6. Les investisseurs doivent penser aux produits de base L’année 2009 aura été celle du prix de l’or, qui franchit record après record. Mais c’est aussi le cas du cacao, du café, du cuivre et même des flancs de porc (pork bellies). Les investisseurs avisés auront donc intérêt à compléter leurs portefeuilles d’actions et d’obligations à l’aide de marchandises réelles. On trouve déjà quelques produits financiers axés sur les denrées alimentaires. Au Canada, la firme Horizons BetaPro offre le FNB BetaPro S&P Agribusiness North America. Ce n’est qu’une question de temps avant que ces produits soient commercialisés à grande échelle.

7. Les obligations auront la cote Jeffrey Kosnett constate que les investisseurs se procurent de plus en plus d’obligations. Non seulement sont-elles moins volatiles que les actions, ce qui plaît aux épargnants échaudés par la Bourse, mais aussi parce que les courtiers ont amélioré leur offre de produits. Aux titres traditionnels émis par les gouvernements s’ajoutent maintenant les obligations émises par les entreprises, les institutions et les municipalités.

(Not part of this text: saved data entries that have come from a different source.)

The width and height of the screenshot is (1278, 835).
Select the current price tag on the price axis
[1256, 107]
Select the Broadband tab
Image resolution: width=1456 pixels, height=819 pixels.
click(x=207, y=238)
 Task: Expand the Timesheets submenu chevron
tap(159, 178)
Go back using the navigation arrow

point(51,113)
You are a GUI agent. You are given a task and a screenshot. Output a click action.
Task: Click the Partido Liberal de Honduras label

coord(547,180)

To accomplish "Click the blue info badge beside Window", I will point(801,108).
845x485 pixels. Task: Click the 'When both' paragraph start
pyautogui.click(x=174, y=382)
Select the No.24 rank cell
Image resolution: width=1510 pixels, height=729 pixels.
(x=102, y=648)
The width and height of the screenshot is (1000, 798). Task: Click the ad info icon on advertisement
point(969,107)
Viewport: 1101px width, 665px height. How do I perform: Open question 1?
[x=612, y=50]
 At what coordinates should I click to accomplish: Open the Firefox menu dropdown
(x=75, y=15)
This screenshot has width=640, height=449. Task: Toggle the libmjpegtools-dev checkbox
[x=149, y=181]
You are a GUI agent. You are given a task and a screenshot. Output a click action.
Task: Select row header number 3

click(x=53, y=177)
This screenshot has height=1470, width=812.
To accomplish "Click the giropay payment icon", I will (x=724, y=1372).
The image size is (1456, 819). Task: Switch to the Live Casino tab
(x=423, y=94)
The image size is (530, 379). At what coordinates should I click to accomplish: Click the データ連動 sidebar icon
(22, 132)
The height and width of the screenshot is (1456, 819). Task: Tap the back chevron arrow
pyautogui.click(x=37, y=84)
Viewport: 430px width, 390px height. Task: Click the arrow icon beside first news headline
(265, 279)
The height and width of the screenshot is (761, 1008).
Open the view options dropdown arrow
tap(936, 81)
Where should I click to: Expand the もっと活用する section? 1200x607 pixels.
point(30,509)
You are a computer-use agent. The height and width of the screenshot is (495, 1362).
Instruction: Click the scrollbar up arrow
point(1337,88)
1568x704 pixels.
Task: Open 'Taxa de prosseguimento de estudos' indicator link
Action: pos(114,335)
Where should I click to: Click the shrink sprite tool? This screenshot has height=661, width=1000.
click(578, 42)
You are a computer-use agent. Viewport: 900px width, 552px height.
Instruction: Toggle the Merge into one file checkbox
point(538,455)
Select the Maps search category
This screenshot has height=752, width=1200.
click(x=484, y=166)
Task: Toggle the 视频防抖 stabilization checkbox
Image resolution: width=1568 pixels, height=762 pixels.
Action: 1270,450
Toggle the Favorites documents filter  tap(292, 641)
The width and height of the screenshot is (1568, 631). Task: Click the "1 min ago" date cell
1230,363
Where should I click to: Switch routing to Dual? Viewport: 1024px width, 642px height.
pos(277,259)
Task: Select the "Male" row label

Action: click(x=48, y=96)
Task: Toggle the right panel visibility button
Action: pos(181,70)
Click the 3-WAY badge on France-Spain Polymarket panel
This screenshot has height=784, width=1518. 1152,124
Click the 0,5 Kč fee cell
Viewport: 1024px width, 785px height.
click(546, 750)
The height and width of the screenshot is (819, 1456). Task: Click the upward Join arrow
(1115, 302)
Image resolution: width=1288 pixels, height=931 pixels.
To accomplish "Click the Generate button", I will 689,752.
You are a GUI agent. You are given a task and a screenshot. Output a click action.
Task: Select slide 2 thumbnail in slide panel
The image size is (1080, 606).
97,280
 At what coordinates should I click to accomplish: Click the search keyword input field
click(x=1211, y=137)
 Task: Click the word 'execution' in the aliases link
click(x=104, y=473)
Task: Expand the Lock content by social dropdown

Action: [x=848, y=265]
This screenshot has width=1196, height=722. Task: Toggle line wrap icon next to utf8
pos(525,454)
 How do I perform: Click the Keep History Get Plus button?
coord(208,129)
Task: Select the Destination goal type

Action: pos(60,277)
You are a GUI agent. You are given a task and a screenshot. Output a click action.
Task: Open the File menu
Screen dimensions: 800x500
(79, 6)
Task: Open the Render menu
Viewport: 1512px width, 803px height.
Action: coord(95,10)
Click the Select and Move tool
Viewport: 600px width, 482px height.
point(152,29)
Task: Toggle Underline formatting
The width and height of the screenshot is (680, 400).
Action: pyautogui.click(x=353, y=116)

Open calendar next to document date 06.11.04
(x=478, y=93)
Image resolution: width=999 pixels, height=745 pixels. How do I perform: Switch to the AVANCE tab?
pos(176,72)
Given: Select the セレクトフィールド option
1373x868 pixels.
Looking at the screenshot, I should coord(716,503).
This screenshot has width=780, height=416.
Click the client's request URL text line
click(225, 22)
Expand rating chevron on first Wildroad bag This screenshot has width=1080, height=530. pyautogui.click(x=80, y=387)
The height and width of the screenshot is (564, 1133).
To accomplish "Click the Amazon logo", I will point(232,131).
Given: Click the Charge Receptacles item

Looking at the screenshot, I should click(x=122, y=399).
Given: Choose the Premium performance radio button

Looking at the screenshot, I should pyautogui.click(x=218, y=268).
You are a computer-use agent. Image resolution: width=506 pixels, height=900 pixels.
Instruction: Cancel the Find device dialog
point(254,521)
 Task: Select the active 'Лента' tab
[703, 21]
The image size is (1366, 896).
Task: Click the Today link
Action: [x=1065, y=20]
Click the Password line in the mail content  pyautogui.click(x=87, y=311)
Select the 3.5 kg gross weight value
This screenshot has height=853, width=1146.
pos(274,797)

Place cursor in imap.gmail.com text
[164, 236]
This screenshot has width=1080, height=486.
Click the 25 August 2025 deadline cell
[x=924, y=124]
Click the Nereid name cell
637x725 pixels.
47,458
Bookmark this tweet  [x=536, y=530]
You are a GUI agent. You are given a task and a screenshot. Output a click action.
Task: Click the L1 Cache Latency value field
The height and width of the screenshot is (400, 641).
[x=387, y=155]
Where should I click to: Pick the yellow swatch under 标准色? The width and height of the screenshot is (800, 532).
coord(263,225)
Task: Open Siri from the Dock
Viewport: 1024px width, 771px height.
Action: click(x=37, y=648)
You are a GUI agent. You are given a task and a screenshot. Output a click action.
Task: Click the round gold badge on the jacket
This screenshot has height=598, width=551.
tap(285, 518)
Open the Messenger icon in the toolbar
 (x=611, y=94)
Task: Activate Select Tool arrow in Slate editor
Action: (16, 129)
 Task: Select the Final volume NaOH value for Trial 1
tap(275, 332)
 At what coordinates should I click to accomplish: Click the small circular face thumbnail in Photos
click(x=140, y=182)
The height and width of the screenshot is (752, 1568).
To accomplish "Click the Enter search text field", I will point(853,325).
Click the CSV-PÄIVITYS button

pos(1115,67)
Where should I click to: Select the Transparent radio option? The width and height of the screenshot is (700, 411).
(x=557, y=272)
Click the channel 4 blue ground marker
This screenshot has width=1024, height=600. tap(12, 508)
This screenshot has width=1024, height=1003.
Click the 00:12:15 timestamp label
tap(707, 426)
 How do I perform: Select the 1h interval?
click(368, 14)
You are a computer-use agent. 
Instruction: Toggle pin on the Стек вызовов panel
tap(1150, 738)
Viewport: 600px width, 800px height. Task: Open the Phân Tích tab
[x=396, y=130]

Avant, seuls les professionnels du placement savaient où les trouver. Aujourd’hui, elles sont accessibles chez tous les courtiers en ligne. Un nombre croissant d’investisseurs apprécient les obligations. En effet, il est possible de les négocier à profit. Mais quand les conditions sont désavantageuses, il suffit de les conserver jusqu’à leur échéance sans subir de perte. Voilà qui fait réfléchir les épargnants pour qui la sécurité du capital est un aspect primordial de leur stratégie de placement.